JuliaIO / GZip.jl

A Julia interface for gzip functions in zlib
https://juliaio.github.io/GZip.jl/dev
MIT License
39 stars 30 forks source link

GZip.IOBuffer type? #23

Open quinnj opened 9 years ago

quinnj commented 9 years ago

So I'm not super familiar with how the package is currently structured and am meaning to dive in more, but I wonder if someone could help clarify if this is a good idea or not.

I'm thinking of creating a GZip.IOBuffer type that would be a wrapper around a IOBuffer type, but that you could write to and whatever you write gets gzipped into the buffer. You could then do a takebuf_string to get the raw gzip data and send in an HTTP request, for example.

Is this amenable to how GZip compression works? Gzipping chunks at a time like this? I think the approach should be pretty simple to implement, but if there's anything I should watch out for or avoid, I'd love to hear it.

kmsquire commented 9 years ago

Hi Jacob, you might consider using Zlib.jl instead, as it already has a stream API, and can compress (and I believe uncompress) gzip-formatted files/streams.
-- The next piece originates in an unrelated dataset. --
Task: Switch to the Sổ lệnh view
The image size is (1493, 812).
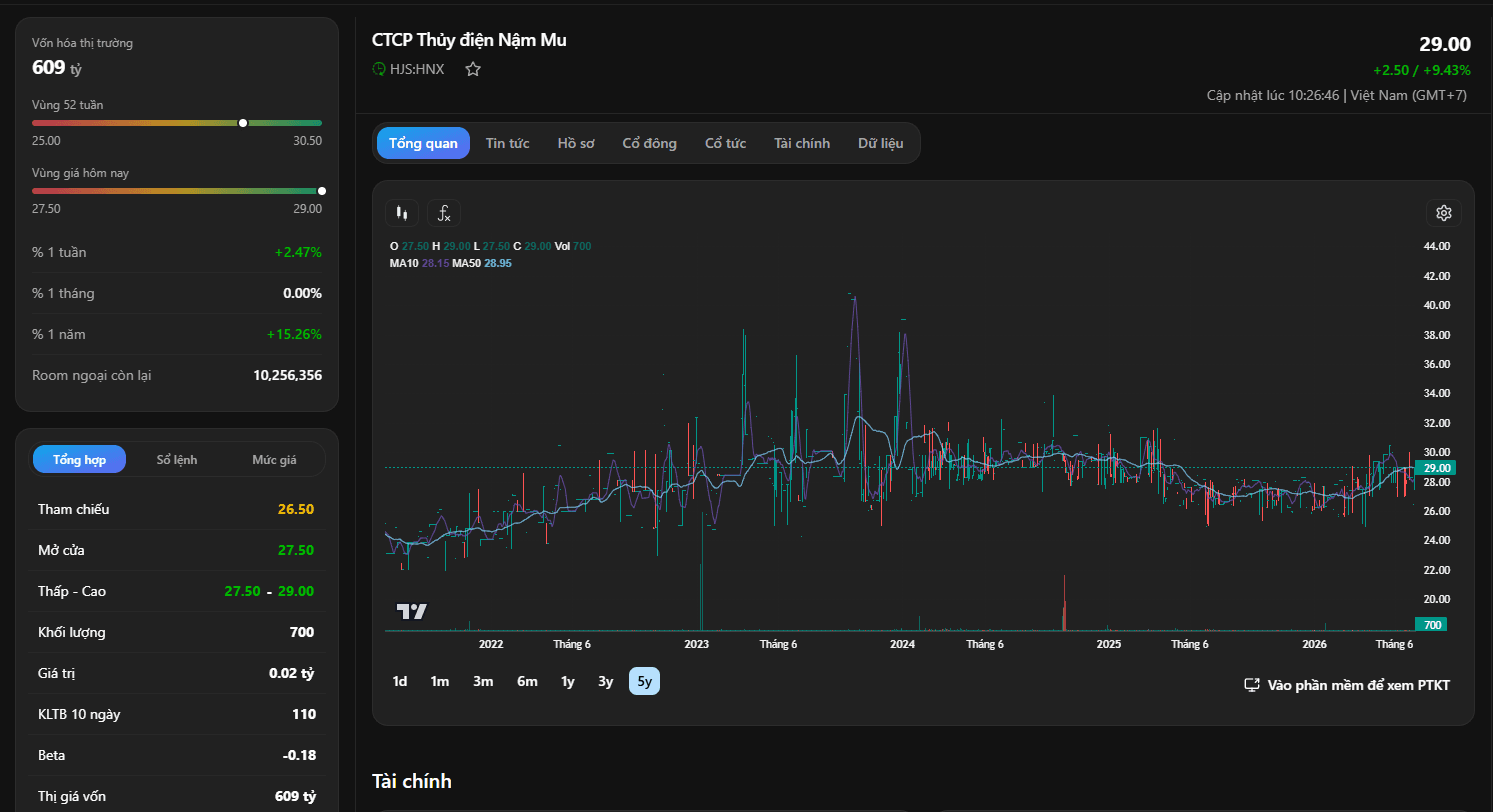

It might require a little bit of hacking to clean it up and add functionality--e.g., the stream Reader has a parameter to set the decompress buffer size, but the Writer doesn't seem to (or at least it's not documented).
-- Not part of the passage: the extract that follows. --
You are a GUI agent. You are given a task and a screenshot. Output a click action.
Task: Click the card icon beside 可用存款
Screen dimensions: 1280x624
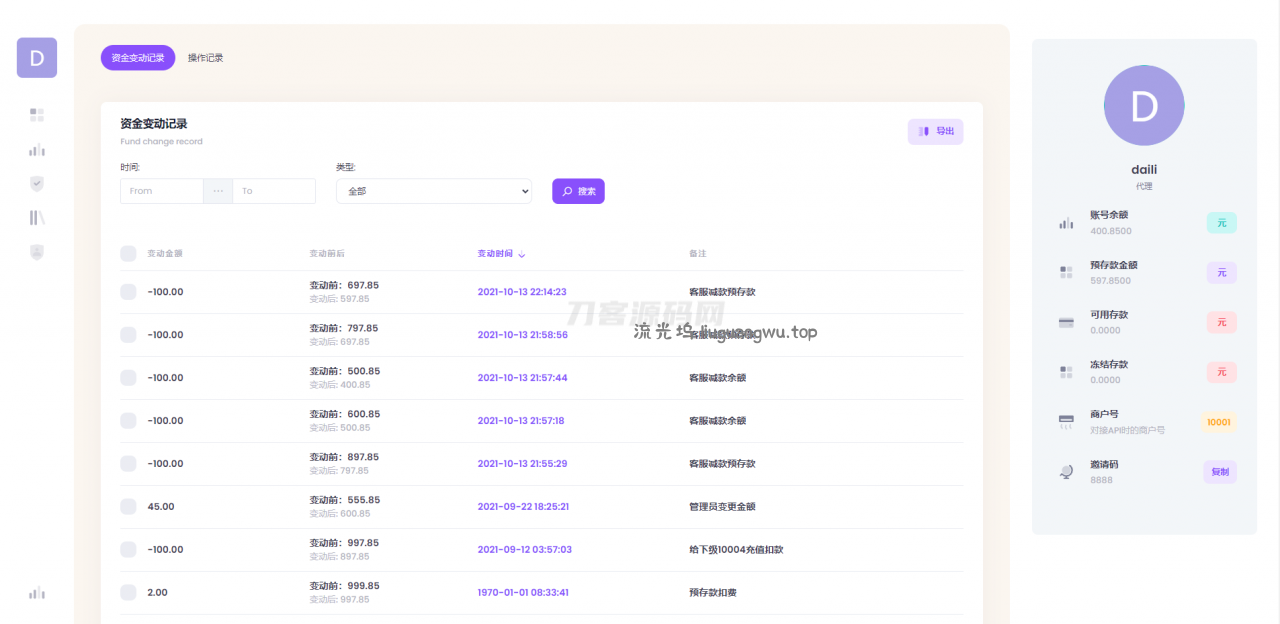pyautogui.click(x=1066, y=322)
quinnj commented 9 years ago

Thanks @kmsquire, that does seem pretty close to what I'm looking for. Do you know the reason/history for both packages? Should we try to merge them at some point while improving the APIs?
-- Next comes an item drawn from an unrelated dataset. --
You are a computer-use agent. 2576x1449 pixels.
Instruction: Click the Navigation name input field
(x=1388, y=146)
garborg commented 9 years ago

cc. @dcjones

kmsquire commented 9 years ago

I believe that Daniel originally wrote Zlib.jl as something which could quickly and easily compress or decompress a buffer. It gained additional functionality over time.

I wrote GZip.jl because I needed access to gzipped files, and Zlib.jl didn't exist yet, or I felt it didn't quite fit my needs (I think the original implementation had a really small, fixed sized buffer and was pretty slow), and I thought that simply calling the zlib C functions would be faster/more efficient.

I actually do think that the packages could be combined.

At one point, I had hopes that the magic number of gzip (and other compressed files) would automatically be recognized, and the files would be uncompressed automatically (with a raw mode available for reading the compressed data), but my need for something like that diminished, and I've never gotten back to it. Might be good to make this part of https://github.com/JuliaIO.

Cc: @simondanisch

quinnj commented 9 years ago

I wasn't aware of JuliaIO; when did that start?

It might be good to integrate some of the Zlib.jl stuff into this one, since this is already owned by JuliaLang. Basic compression stuff seems like not a bad canddiate for being closely related to Base or "blessed" by JuliaLang.

kmsquire commented 9 years ago

JuliaIO is only a couple of weeks old. ;-) @simondanisch started it. I don't know how well defined the goals are yet, but I think it's generally a good idea to get most IO in the same area. But it's only useful if there are enough interested parties involved. Interested?

Regarding integrating Zlib.jl into this: that would be fine, but I think the naming would probably be backwards, since the Zlib functionality arguably is a superset of GZip's functionality. Maybe @dcjones would be interested in transferring Zlib.jl to JuliaLang?

dcjones commented 9 years ago

Maybe @dcjones would be interested in transferring Zlib.jl to JuliaLang?

Sure, and I'm all for merging the two.

SimonDanisch commented 9 years ago

I created JuliaIO with one simple goal: being able to get the correct Julia Object from an arbitrary path.

read("some/path/image.jpg") #-> Image
read("some/path/archive.rar") #->  compressed stream!?

So it's not really necessary to move every package to JuliaIO. Important is that they all implement the same interface. Than in JuliaIO there could be a meta package Compression.jl, which organizes different lower level compression libraries and basically passes them to FileIO. But having all IO packages in one group with motivated people that have push access will definitely help achieving this;)

dcjones commented 9 years ago

For those interested I wrote another set of zlib bindings that's generally faster than both Zlib.jl and GZip.jl (and @jiahao's code in #32) and mostly encompasses the features of both: Libz.jl.

The buffering used to make it fast is split into another package BufferedStreams.jl, so it can be reused if we want fast bindings to other compression libraries, etc. Actually, it even seems to make writing/reading plain data to/from IOStreams faster in some cases.

I hope we can standardize on some version of this, but let me know if there are critical missing features, or other stuff I'm missing.

kmsquire commented 9 years ago

@dcjones, great! I'll try to take a look this weekend.